¿Gobierno Global? / Miguel Iturria Savón

En días de reclusión social yo prefiero leer y ver algunos filmes o series que saturarme con telediarios y discursos proféticos. Percibo, sin embargo, que al crecer el tedio progresan los veredictos triviales, divinos y mundanos. El arte del silencio no seduce ni al Papa, quien habla o reza ante devotos imaginarios en la Plaza del Vaticano.

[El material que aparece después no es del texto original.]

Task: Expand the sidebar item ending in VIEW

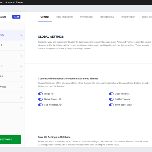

Otros líderes, científicos, artistas, escritores y periodistas desentrañan la Cábala del último virus chino que hostiga a millones de personas y asola a la economía de medio mundo.

El virus y la crisis sanitaria cercenan las libertades pero no el egocentrismo de gobernantes e ideólogos centrados en la guerra verbal. Hablan de Pandemia, Guerra, Postguerra y Gobierno Global, no de las tragedias familiares aunque los muertos son una estadística en ascenso. Quizás intuyen la geopolítica bacteriológica de los mandarines chinos contra las democracias de Europa, los Estados Unidos y Canadá, espacios de ensueño para supuestas colonias chinas.

Lo del Gobierno Global es un mantra distópico, basta pensar en la ONU, la OEA, la Unión Europea, el Vaticano y demás entes de la red burocrática internacional, tan vastas como inútiles al gestionar países y continentes. Un Estado Mundial sería el fin de las democracias, centralizar suena a ideologizar, arbitrar… El mejor modelo de gobierno radica en la diversidad como patrón.

¿Quién puede aunar a los casi cinco mil millones de habitantes de Asia, ese continente de 45 millones de kilómetros2 donde surgieron el judaísmo, el cristianismo, el islamismo, el budismo, el sintoísmo y el zoroastrismo?

O América, fragmentada en tres subcontinentes y una región insular, con más de mil millones de habitantes en 35 países que ocupan el 30% de la superficie planetaria (43 316 000 km2) y viven en ciudades, extensas planicies, selvas, bosques y desiertos  donde además del español, el inglés, el francés y el portugués se hablan cientos de lenguas y dialectos.

Mientras África, con más de 30 millones de kilómetros2 y mil millones de habitantes en sus 54 estados, con predominio de tres mil grupos étnicos que platican más de dos mil lenguas. Ni los romanos antiguos que ocuparon el norte, ni la expansión musulmana sobre el norte y el centro, ni los colonizadores europeos de los siglos XV al XX alteraron la esencia de este continente enorme, antiguo, macizo y diverso en sus etnias, culturas, su flora y su fauna salvaje.

Por no hablar de Europa, “esa península de Asia” de diez millones y medio de km2 y 742,6 millones de ciudadanos. Con sus 50 estados, Europa es el continente de “una máxima diversidad cultural en una superficie geográfica mínima”, la de mayor tradición en guerras y tratados de paz, revoluciones sociales y tecnológicas, estructuras supra estatales de integración, hegemonías mundiales y promoción de la cultura, el comercio y los derechos humanos a nivel global.

Más Oceanía y la vastísima Australia, 15 países y cientos de islas con una superficie de más de nueve millones de km2  y más de 41 millones de pobladores, entre ellos Nueva Zelanda, Nueva Guinea, Fiyi, Palaos y otras en las que predominan aún el arte mágico y simbólico, la vida marinera y “el hombre primigenio”.

Y, ¿qué haría un supuesto Gobierno Global con los 14 millones de km2 de la Antártida?, ese enorme desierto nevado sin ciudades, población, gobiernos ni capitales. Tal vez desaloje a las estaciones de investigación para que reinen allí la tundra, los pingüinos y el viento frío.

La geopolítica existe, hay intereses globales y centros de poder que ansían canalizar la crisis sanitaria y los Estados de emergencia hacia su costal, pero toda crisis es transitoria, no es dable confinar a millones de personas durante mucho tiempo ni crear un Gobierno Global para centralizar y proteger a países y continentes. La libertad es la esencia de los seres humanos, “sin libertad seríamos un rebaño conducido por hienas”.